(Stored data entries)
--
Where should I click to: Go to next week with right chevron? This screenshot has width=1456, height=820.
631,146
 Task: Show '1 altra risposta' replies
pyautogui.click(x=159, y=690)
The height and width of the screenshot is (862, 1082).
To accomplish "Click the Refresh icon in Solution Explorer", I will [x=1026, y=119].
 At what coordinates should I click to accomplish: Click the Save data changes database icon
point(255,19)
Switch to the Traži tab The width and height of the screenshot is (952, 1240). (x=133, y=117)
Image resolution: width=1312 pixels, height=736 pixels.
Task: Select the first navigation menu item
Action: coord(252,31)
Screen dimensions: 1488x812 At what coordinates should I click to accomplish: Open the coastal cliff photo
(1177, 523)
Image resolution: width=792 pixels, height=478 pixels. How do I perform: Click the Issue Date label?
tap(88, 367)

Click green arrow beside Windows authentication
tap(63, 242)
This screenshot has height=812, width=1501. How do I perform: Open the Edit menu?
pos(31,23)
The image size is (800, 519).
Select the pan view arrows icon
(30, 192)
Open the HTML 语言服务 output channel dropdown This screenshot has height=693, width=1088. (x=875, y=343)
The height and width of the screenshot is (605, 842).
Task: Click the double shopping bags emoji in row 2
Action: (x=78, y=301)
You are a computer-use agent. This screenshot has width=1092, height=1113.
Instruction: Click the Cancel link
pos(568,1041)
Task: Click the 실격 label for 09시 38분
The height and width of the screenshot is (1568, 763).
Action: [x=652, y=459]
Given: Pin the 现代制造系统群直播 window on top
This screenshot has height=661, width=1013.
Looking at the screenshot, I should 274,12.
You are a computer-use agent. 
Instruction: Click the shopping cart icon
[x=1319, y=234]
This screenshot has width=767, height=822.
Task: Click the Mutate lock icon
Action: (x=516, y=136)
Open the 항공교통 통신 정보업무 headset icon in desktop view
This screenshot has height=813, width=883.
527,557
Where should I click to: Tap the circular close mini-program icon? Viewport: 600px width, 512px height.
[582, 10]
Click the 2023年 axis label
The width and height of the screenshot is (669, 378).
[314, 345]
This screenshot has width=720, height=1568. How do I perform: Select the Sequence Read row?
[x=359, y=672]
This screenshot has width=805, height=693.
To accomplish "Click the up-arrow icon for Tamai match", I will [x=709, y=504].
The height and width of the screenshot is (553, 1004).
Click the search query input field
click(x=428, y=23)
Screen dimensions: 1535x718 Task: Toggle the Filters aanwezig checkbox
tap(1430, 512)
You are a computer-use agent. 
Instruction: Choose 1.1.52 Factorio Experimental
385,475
--
How to complete this task:
Copy each line in the entries above where the word "will" shows up.

Problem solution:
To accomplish "Click the Refresh icon in Solution Explorer", I will [x=1026, y=119].
To accomplish "Click the up-arrow icon for Tamai match", I will [x=709, y=504].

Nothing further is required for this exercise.